Harland & Wolff launched its last ship as far back as 2003. But still today the gaping hole left by the company’s collapse has not been filled. It is hard to exaggerate the  consequences.  With no major industries left and no world-beating shipyard to keep the Admiralty interested, Northern Ireland’s days as a constituent nation of the United Kingdom seem numbered. This is clearly implicit in UK Prime Minister Boris Johnson’s  take-it-or-leave-it attitude to the Democratic Unionists on Brexit. He evidently is confident of considerable support on  the British mainland. After all, it has long been no secret that the Northern Ireland economy has been a major drain on the British Exchequer.

The mainland is increasingly signalling it has had enough. A fair guess is that by the 2050s, if not before, London will have thrown Northern Ireland overboard . The consequences for the Irish Republic, and for the Irish taxpayer in particular, are not clear. Neither are the prospects for continuing peace on the island of Ireland.

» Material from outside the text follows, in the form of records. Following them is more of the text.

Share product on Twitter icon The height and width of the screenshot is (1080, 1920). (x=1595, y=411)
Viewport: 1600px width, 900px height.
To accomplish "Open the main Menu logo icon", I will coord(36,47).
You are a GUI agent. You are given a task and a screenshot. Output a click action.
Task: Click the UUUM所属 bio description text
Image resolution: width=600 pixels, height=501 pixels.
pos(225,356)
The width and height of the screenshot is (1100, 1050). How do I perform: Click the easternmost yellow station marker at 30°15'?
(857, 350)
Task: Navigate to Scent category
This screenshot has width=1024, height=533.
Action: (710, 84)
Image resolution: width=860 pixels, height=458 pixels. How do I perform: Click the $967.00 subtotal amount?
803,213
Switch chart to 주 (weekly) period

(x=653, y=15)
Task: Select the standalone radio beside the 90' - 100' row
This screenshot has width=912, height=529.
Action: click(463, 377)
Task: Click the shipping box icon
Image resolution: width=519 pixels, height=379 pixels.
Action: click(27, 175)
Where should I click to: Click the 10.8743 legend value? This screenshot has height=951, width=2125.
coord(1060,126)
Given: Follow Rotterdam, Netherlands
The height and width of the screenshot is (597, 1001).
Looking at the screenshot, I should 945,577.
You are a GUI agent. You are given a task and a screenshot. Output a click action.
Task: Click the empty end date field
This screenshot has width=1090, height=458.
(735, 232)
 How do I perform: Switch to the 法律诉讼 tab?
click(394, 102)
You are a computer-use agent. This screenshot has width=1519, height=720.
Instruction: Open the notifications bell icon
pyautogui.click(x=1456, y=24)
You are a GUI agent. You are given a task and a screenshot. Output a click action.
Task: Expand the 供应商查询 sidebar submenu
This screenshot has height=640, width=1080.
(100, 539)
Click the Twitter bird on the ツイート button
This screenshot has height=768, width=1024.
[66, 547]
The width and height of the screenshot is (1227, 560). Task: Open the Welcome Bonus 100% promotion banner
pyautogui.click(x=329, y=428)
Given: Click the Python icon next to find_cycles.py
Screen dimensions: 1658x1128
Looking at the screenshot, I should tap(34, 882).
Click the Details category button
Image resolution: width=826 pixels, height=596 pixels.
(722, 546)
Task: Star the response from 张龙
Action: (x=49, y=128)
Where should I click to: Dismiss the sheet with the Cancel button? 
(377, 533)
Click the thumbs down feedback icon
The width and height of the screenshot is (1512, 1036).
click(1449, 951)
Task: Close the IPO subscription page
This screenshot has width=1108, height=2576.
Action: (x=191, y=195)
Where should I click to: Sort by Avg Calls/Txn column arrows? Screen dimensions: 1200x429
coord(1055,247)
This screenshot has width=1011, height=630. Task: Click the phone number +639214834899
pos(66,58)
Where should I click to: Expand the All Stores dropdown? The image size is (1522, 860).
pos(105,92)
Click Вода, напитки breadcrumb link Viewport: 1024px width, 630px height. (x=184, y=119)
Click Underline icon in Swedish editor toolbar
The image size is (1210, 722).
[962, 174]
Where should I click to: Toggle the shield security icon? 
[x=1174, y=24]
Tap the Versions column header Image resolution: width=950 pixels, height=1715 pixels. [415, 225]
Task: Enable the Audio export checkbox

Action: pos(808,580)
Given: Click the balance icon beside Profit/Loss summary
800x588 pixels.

What does Japanese “targeting” mean? The term refers to a pattern for the Japanese state to make common cause with Japanese corporations in a no-holds-barred effort to seize leadership in important global  industries. Some tactics are more covert than others and not infrequently they are completely unethical. But we needn’t  dwell on this  as in reality one of the most effective Japanese tactics was the relatively mentionable one of keeping the yen massively undervalued. To that end Japanese officials organised  cast-of-thousands pantomimes aimed at convincing visiting foreigners that Japan was a Third World country and thus posed no threat to the advanced industries on which the  West’s economic success was based. Thus although worker productivity in the Japanese shipbuilding industry was  broadly on a par with the UK industry, London acquiesced in a hugely undervalued yen.  This meant that the wage bills Japanese shipbuilders had to pay were little more than half of UK levels. With a cost advantage on that scale, the Japanese soon had the entire UK shipbuilding industry on the run. Cities like Newcastle, Glasgow, and Liverpool soon felt the impact but nowhere were the consequences more lamentable than in Belfast.

Yet no one in London lifted a finger. The pound was kept permanently overvalued in a manoeuvre that suited a callous and blinkered City of London.  Meanwhile London elites rejoiced in the fact that an overvalued pound meant their money went further when they travelled abroad on holiday.

It is worth considering the might-have-beens. Had successive British governments stood up to Japanese targeting, the outcome could have been very different. Just how different is apparent from a look at the trajectories of Harland & Wolff’s once puny Japanese challengers. Take, for instance, Mitsubishi Heavy Industries (MHI). In the 1950s it was broadly as advanced as Harland & Wolff. Today it is a manufacturing colossus that leads the world in a host of super-advanced industries. MHI’s products include space launch vehicles, missiles, aircraft, machine tools, hydraulic equipment, and aerospace components (it is a major supplier to Boeing of components so advanced that Boeing can’t make them for itself).

MHI’s achievement can be summed up in one number: it recently employed more than 81,000 workers. As for Harland & Wolff, the yard that built the Titanic survives, sort of,  doing marine engineering odd jobs.  According to Wikipedia, at last count it employed just 79 workers — little more than, say, a successful suburban car servicing workshop.